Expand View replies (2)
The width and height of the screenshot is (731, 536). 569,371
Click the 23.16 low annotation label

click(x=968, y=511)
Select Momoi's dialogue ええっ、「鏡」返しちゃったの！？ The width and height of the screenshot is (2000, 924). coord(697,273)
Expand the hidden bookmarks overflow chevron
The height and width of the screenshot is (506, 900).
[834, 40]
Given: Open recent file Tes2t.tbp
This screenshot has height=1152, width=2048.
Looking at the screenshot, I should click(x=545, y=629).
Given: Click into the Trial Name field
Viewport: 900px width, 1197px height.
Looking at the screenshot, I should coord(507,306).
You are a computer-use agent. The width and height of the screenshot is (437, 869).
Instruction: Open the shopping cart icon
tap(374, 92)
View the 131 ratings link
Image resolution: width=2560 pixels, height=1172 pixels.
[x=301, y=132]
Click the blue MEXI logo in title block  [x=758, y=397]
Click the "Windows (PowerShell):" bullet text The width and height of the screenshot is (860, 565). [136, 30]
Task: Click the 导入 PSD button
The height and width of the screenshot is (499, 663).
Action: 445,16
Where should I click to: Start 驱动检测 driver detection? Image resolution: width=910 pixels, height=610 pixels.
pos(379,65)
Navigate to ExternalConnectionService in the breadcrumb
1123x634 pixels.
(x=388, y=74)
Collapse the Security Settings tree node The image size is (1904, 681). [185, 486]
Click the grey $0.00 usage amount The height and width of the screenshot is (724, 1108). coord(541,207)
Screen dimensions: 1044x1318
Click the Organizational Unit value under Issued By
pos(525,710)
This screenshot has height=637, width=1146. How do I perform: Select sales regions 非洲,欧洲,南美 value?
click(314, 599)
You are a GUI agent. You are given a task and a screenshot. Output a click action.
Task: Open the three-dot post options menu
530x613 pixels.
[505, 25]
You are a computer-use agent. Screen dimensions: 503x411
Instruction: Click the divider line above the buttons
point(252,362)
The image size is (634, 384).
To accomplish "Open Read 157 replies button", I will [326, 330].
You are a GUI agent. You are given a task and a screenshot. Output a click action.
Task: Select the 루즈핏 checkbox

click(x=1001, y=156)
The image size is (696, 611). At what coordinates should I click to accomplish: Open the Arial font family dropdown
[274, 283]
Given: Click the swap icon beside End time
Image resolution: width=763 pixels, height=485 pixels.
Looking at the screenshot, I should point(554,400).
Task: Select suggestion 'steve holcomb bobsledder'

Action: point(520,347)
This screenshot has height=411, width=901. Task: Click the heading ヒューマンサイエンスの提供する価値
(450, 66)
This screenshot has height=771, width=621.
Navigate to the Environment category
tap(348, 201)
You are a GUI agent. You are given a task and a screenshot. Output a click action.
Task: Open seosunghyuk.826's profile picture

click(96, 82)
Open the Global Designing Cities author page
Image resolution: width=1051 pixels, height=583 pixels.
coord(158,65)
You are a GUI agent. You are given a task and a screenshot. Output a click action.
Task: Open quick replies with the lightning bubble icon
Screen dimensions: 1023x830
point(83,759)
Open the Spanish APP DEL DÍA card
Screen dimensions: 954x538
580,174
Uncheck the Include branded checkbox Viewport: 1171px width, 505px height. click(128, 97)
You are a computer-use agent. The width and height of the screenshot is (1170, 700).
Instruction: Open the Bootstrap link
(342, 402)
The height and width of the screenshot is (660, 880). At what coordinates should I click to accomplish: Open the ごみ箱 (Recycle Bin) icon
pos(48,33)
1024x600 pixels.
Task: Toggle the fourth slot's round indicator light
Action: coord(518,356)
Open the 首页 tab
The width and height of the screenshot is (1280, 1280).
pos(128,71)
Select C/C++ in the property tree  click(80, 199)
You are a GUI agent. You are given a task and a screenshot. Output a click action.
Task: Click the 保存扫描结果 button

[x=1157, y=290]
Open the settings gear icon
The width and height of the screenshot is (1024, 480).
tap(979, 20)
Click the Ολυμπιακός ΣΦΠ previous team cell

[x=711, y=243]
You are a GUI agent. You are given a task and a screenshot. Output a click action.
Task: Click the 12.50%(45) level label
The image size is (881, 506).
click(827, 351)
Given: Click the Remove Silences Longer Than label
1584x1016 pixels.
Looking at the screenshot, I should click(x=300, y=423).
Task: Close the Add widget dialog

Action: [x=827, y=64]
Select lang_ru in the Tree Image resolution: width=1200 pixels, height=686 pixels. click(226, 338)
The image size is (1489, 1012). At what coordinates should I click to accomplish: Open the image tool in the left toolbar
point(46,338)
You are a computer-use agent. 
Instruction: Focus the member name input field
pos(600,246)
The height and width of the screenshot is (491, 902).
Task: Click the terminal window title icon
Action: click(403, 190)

^^^^

▶ **ABOUT THIS EXERCISE**: Output the full listing. Match it exactly.

▶ **ANSWER**:
Expand View replies (2)
The width and height of the screenshot is (731, 536). 569,371
Click the 23.16 low annotation label

click(x=968, y=511)
Select Momoi's dialogue ええっ、「鏡」返しちゃったの！？ The width and height of the screenshot is (2000, 924). coord(697,273)
Expand the hidden bookmarks overflow chevron
The height and width of the screenshot is (506, 900).
[834, 40]
Given: Open recent file Tes2t.tbp
This screenshot has height=1152, width=2048.
Looking at the screenshot, I should click(x=545, y=629).
Given: Click into the Trial Name field
Viewport: 900px width, 1197px height.
Looking at the screenshot, I should coord(507,306).
You are a computer-use agent. The width and height of the screenshot is (437, 869).
Instruction: Open the shopping cart icon
tap(374, 92)
View the 131 ratings link
Image resolution: width=2560 pixels, height=1172 pixels.
[x=301, y=132]
Click the blue MEXI logo in title block  [x=758, y=397]
Click the "Windows (PowerShell):" bullet text The width and height of the screenshot is (860, 565). [136, 30]
Task: Click the 导入 PSD button
The height and width of the screenshot is (499, 663).
Action: 445,16
Where should I click to: Start 驱动检测 driver detection? Image resolution: width=910 pixels, height=610 pixels.
pos(379,65)
Navigate to ExternalConnectionService in the breadcrumb
1123x634 pixels.
(x=388, y=74)
Collapse the Security Settings tree node The image size is (1904, 681). [185, 486]
Click the grey $0.00 usage amount The height and width of the screenshot is (724, 1108). coord(541,207)
Screen dimensions: 1044x1318
Click the Organizational Unit value under Issued By
pos(525,710)
This screenshot has height=637, width=1146. How do I perform: Select sales regions 非洲,欧洲,南美 value?
click(314, 599)
You are a GUI agent. You are given a task and a screenshot. Output a click action.
Task: Open the three-dot post options menu
530x613 pixels.
[505, 25]
You are a computer-use agent. Screen dimensions: 503x411
Instruction: Click the divider line above the buttons
point(252,362)
The image size is (634, 384).
To accomplish "Open Read 157 replies button", I will [326, 330].
You are a GUI agent. You are given a task and a screenshot. Output a click action.
Task: Select the 루즈핏 checkbox

click(x=1001, y=156)
The image size is (696, 611). At what coordinates should I click to accomplish: Open the Arial font family dropdown
[274, 283]
Given: Click the swap icon beside End time
Image resolution: width=763 pixels, height=485 pixels.
Looking at the screenshot, I should point(554,400).
Task: Select suggestion 'steve holcomb bobsledder'

Action: point(520,347)
This screenshot has height=411, width=901. Task: Click the heading ヒューマンサイエンスの提供する価値
(450, 66)
This screenshot has height=771, width=621.
Navigate to the Environment category
tap(348, 201)
You are a GUI agent. You are given a task and a screenshot. Output a click action.
Task: Open seosunghyuk.826's profile picture

click(96, 82)
Open the Global Designing Cities author page
Image resolution: width=1051 pixels, height=583 pixels.
coord(158,65)
You are a GUI agent. You are given a task and a screenshot. Output a click action.
Task: Open quick replies with the lightning bubble icon
Screen dimensions: 1023x830
point(83,759)
Open the Spanish APP DEL DÍA card
Screen dimensions: 954x538
580,174
Uncheck the Include branded checkbox Viewport: 1171px width, 505px height. click(128, 97)
You are a computer-use agent. The width and height of the screenshot is (1170, 700).
Instruction: Open the Bootstrap link
(342, 402)
The height and width of the screenshot is (660, 880). At what coordinates should I click to accomplish: Open the ごみ箱 (Recycle Bin) icon
pos(48,33)
1024x600 pixels.
Task: Toggle the fourth slot's round indicator light
Action: coord(518,356)
Open the 首页 tab
The width and height of the screenshot is (1280, 1280).
pos(128,71)
Select C/C++ in the property tree  click(80, 199)
You are a GUI agent. You are given a task and a screenshot. Output a click action.
Task: Click the 保存扫描结果 button

[x=1157, y=290]
Open the settings gear icon
The width and height of the screenshot is (1024, 480).
tap(979, 20)
Click the Ολυμπιακός ΣΦΠ previous team cell

[x=711, y=243]
You are a GUI agent. You are given a task and a screenshot. Output a click action.
Task: Click the 12.50%(45) level label
The image size is (881, 506).
click(827, 351)
Given: Click the Remove Silences Longer Than label
1584x1016 pixels.
Looking at the screenshot, I should click(x=300, y=423).
Task: Close the Add widget dialog

Action: [x=827, y=64]
Select lang_ru in the Tree Image resolution: width=1200 pixels, height=686 pixels. click(226, 338)
The image size is (1489, 1012). At what coordinates should I click to accomplish: Open the image tool in the left toolbar
point(46,338)
You are a computer-use agent. 
Instruction: Focus the member name input field
pos(600,246)
The height and width of the screenshot is (491, 902).
Task: Click the terminal window title icon
Action: click(403, 190)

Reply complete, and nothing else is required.